No photo of Anton Juul
20232024

Research activity per year

Personal profile

Short presentation

I'm particularly interested in the intersection between literary writing, desire and sexuality. I'm a PhD-fellow at the Centre for Gender, Sexuality and Difference, where I do research on literary representations of homosexuality. 

Current research

PhD-project: Sex after AIDS: Homosexuality and queer masculinities in contemporary Danish literature.

(09/01/22 - 08/31/25)

Supervisor: Michael Nebeling Petersen


My research revolves around literary represenations of the gay man as a figure and sex between men as a motif in Danish literature from the 90's to today, with a focus on depictions of anal sex, bottoming and sexual promiscuity. I read works by authors such as Tomas Lagermand Lundme, Nikolaj Tange Lange, Bjørn Rasmussen, Niels Henning Falk Jensby and Mads Ananda Lodahl.

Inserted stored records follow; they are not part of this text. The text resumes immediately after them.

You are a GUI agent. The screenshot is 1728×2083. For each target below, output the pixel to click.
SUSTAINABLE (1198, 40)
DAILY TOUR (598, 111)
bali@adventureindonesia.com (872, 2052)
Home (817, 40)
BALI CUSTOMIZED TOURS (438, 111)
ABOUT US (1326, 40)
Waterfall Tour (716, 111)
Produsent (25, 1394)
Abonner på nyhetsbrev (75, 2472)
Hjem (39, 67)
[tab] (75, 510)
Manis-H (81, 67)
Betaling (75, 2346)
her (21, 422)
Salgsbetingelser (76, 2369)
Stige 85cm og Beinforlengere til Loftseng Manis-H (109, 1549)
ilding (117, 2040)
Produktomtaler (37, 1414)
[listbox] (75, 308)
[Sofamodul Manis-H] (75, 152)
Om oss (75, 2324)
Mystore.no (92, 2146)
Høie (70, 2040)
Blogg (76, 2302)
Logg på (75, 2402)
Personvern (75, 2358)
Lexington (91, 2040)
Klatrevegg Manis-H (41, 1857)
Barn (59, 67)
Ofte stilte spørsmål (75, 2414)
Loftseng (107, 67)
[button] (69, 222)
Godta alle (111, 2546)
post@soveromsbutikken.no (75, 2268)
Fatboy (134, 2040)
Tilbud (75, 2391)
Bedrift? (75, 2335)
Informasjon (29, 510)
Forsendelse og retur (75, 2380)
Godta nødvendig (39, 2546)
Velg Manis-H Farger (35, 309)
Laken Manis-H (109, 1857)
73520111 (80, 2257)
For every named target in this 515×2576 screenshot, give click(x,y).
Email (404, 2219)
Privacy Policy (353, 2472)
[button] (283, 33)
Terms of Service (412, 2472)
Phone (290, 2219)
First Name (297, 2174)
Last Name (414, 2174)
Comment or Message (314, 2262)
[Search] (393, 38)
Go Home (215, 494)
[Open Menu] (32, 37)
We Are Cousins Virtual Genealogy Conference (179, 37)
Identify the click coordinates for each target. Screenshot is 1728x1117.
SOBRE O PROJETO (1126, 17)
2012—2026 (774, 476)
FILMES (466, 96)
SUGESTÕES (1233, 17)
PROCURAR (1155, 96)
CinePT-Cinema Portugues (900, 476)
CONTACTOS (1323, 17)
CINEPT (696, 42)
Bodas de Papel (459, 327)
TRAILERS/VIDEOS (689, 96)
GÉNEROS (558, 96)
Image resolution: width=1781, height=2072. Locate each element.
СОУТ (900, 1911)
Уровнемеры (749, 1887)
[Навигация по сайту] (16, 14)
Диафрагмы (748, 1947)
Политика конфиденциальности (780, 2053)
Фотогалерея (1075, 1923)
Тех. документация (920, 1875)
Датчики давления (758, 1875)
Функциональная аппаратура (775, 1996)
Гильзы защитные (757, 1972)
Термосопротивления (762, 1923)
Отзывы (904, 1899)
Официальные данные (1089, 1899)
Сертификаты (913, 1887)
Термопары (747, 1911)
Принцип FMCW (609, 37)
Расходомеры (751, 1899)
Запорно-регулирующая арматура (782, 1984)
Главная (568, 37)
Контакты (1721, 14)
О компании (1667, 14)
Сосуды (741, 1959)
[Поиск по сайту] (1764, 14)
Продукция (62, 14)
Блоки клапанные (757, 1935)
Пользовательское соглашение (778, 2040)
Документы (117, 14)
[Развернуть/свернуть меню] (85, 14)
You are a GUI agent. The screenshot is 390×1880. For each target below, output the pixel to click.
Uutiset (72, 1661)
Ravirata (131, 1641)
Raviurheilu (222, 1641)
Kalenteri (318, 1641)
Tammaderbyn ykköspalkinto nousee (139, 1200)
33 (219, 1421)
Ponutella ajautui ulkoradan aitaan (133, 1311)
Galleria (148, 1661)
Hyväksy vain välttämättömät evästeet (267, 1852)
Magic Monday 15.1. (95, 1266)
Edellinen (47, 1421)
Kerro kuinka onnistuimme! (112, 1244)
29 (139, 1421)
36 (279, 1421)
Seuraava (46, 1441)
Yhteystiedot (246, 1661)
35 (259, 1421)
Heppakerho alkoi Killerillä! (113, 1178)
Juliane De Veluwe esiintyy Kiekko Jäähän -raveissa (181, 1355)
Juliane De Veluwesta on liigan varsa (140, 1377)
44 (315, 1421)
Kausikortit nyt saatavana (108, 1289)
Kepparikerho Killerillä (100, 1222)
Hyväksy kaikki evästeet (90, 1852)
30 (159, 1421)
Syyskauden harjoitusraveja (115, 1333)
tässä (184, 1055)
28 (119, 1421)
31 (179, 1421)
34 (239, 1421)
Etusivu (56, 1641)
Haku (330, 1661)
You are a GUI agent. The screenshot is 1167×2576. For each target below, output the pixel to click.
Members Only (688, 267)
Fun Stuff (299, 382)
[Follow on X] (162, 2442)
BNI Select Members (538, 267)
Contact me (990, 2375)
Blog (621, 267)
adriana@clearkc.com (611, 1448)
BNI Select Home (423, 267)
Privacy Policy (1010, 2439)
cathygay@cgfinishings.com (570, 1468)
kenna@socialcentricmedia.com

My PhD project has two main lines of inquiry: Firstly, the projects makes a historical inquiry into the on-going legacy of HIV/AIDS pandemic in representations of male gay sexuality. If the epidemic literalized the connection between sex and self-destruction that psychoanalysis has famously conceptualized as the death drive “beyond the pleasure principle”, and thus made public an image of the gay man as someone willing “to risk death for a good fuck” (Dean Beyond Sexuality, 139), how does this image “haunt” the literary configurations of male homosexuality, even in a time when HIV/AIDS has gone from outright death sentence to a manageable chronic condition? Secondly, the projects makes a more theoretical inquiry into the ways in which the literary representations of male homosexuality and anal sex, in particular, destabilizes basic dichotomies such as active/passive, masculinity/femininity, top/bottom, domination/submission, subject/object, desire/disgust, positivity/negativity, etc. I want to think about the affective and theoretical ambiguities that arise in the intersection of masculinity and homosexuality and about what it means for our contemporary cultural understanding of gay identity to foreground an intimate connection between sexuality and negativity – understood broadly as practices of self-destruction, self-abandonment, submission, bottomhood, etc.

How do these representations intervene in a historical context where the homosexual increasingly has been incorporated into the Danish welfare state, secured and protected by law, as a viable social category and a positive image of sexual liberation and democratic freedom, as something worth of protecting? What do the more passive, negative, and/or hopeless descriptions of homosexuality, that I locate in the novels, say about that narrative of legal and moral inclusion into the nation state?

Primary fields of research

Promiscuity, the history of the HIV/AIDS-epidemic, queer masculinities, queer temporalities and negative affect. Queer theory, affect theory, feminist theory, gender studies, sexuality studies, comparative literature.